Na implementação de políticas de educação a preocupação maior tem sido na massificação do ensino. Nos primeiros 15 anos o foco manteve-se no ensino primário. Nos anos noventa passou para o secundário e proliferaram liceus por todo o país. Na última década o país passou a gabar-se de ter dez universidades. E não se quer ficar por aí. De todas as ilhas vêm revindicações de autarcas e políticos locais para se criar escolas superiores. Aparentemente a democratização do ensino continua a trazer ganhos políticos. A luta pela qualidade do ensino é que nunca conseguiu granjear apoio sustentado.
Intermitentemente há declarações públicas a chamar a atenção para a qualidade mas, em geral, não passa disso. Enquanto noutros países no fim do ano lectivo a sociedade e a comunicação social engajam-se na avaliação dos resultados aqui dificilmente consegue-se acesso aos dados e a apreciação final normalmente deixada para o início do novo ano escolar é quase sempre superficial e sem consequências. Privilegiam-se as inaugurações, entregas de kits e iniciativas controversas como o ensino bilingue e estudos de empreendedorismo. Qualidade como Singapura demonstrou depende muito de se ter um bom e motivado professor. Daí o grande investimento da Cidade-Estado na qualificação dos seus professores e o esforço dirigido para elevar o prestígio e o estatuto social da profissão de forma a atrair os melhores.

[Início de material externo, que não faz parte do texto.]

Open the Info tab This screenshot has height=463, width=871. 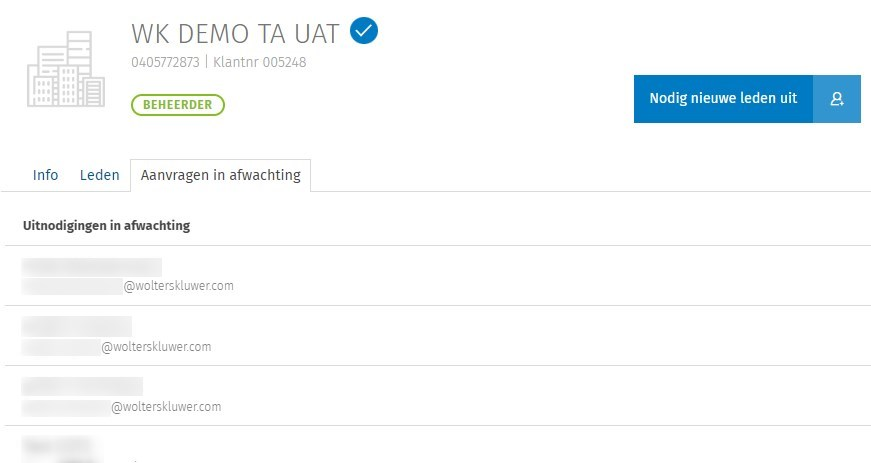(x=45, y=175)
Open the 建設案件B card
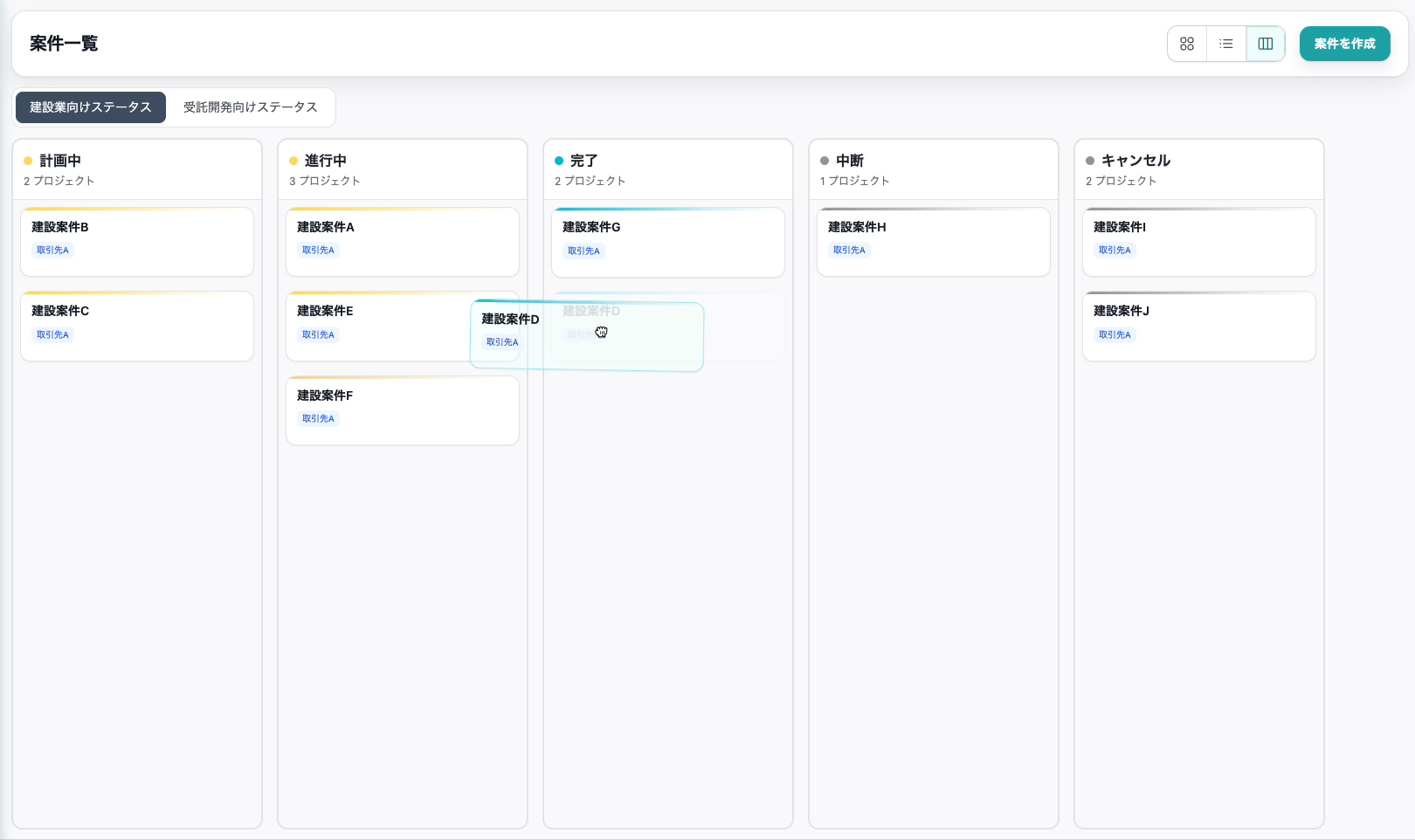 [137, 241]
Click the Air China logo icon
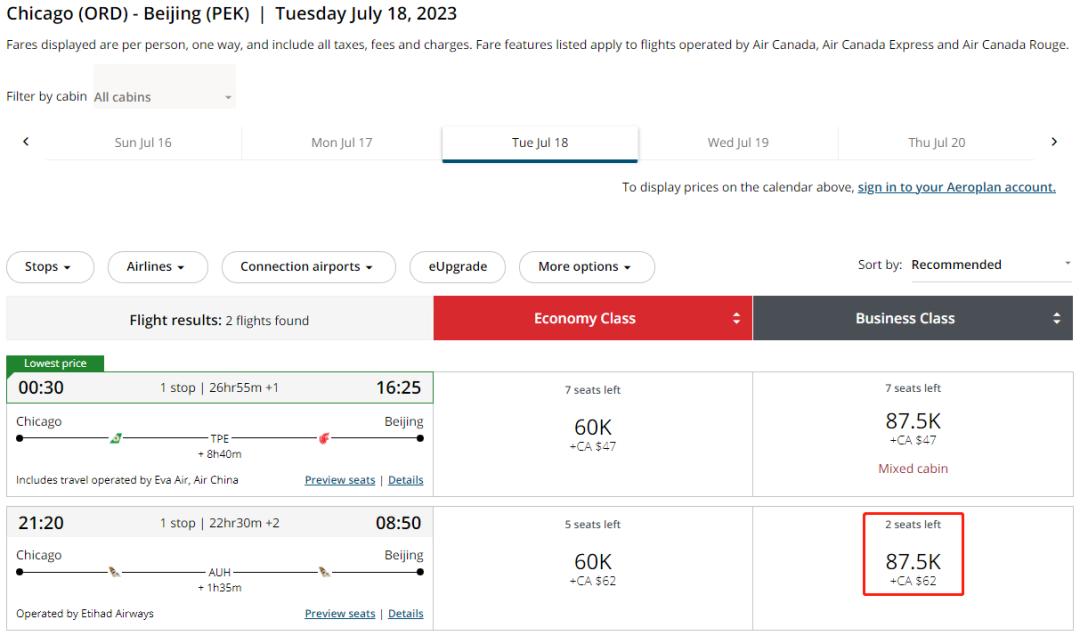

Em Cabo Verde discutir a qualidade de ensino pode facilmente levar a acusações de que se está a atacar os professores. Não é por acaso que qualquer debate sobre educação acaba por exclusivamente incidir sobre questões sindicais e de carreira dos professores ficando de lado a questão da qualidade. Ninguém quer perder no jogo de arremesso político que pode surgir da discussão. Todos porém acabam por perder porque nada de substancial se altera, ficando a percepção geral aquela já manifestada pelo presidente da república da “qualidade insatisfatória global do nosso sistema de ensino”.
A par da falta da qualidade no ensino, também se constata a sua inadequação em relação às necessidades do mercado. O número crescente de licenciados desempregados que se juntam aos jovens saídos do secundário e que não encontram ocupação é prova disso. Não poucas vezes criam-se cursos por expedientismo, pelo prestígio ou porque é lucrativo. Envereda-se por exemplo pelo curso caro de medicina quando cursos de enfermagem e em geral de serviços auxiliares de saúde são de grande procura mundial e de possível articulação com uma estratégia de turismo de saúde. Dispersam-se os estudantes por disciplinas de valor prático duvidoso quando menos horas são dispensadas nas ciências e matemática e não se promove o ensino de programação, o “code” que é universalmente reconhecido como base de várias profissões com futuro. Deixam-se perder competências e capacidade em formação designadamente no domínio do mar que depois fazem falta e não potenciam vantagens competitivas que o país angariou ao longo dos tempos e que continuam relevantes hoje.
Articular educação, economia e desenvolvimento revela-se cada dia mais crucial na vida das nações. Também em Cabo Verde devia ser a via privilegiada para um futuro de prosperidade.
Texto originalmente publicado na edição impressa do nº 791 de 25 de Janeiro de 2016.